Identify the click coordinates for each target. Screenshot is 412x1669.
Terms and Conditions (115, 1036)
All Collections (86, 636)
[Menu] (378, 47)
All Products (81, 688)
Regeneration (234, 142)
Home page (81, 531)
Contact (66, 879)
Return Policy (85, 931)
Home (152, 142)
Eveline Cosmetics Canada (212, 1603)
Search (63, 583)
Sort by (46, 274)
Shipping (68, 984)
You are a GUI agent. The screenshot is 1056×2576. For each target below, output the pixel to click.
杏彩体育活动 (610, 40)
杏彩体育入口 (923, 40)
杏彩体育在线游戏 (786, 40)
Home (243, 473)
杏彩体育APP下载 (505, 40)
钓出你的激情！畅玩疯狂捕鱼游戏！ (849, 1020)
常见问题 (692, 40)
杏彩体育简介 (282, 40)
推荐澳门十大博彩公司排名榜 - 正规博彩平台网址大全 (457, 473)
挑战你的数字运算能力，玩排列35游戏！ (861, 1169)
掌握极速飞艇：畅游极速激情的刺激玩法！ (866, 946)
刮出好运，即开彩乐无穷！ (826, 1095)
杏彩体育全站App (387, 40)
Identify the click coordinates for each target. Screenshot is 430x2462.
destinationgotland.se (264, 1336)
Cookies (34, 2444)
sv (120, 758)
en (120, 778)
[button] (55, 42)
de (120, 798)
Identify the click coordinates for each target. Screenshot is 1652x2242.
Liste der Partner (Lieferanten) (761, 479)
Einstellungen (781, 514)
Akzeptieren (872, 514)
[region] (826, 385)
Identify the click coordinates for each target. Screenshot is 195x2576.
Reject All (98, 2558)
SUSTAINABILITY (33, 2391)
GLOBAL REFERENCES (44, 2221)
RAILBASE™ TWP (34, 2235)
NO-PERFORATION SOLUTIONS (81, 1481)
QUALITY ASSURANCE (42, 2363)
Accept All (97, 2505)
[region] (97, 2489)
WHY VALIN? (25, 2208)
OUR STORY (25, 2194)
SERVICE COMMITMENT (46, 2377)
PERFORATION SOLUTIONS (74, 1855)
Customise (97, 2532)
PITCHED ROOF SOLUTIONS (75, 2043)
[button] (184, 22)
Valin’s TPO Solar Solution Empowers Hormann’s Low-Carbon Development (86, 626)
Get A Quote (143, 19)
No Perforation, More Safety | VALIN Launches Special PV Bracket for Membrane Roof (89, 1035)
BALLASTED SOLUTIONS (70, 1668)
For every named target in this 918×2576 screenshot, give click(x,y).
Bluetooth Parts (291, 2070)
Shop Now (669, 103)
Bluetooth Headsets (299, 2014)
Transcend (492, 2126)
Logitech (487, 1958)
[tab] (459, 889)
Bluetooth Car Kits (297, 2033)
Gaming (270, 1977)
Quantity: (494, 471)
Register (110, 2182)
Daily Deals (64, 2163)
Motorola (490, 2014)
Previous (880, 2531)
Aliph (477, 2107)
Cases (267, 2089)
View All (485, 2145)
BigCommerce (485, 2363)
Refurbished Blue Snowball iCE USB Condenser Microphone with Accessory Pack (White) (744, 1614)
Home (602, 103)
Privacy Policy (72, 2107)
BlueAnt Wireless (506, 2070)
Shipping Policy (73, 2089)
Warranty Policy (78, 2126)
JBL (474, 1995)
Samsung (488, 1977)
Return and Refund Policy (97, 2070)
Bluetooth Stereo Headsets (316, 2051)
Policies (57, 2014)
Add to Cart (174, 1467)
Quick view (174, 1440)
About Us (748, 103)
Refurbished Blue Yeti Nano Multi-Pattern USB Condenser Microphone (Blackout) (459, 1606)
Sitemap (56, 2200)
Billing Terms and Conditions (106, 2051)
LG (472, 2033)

= = =

REQUIRED WORK »
Search the data above for the word "Identify" and show every line that has it.

ANSWER BOX »
Identify the click coordinates for each target. Screenshot is 412x1669.
Identify the click coordinates for each target. Screenshot is 430x2462.
Identify the click coordinates for each target. Screenshot is 1652x2242.
Identify the click coordinates for each target. Screenshot is 195x2576.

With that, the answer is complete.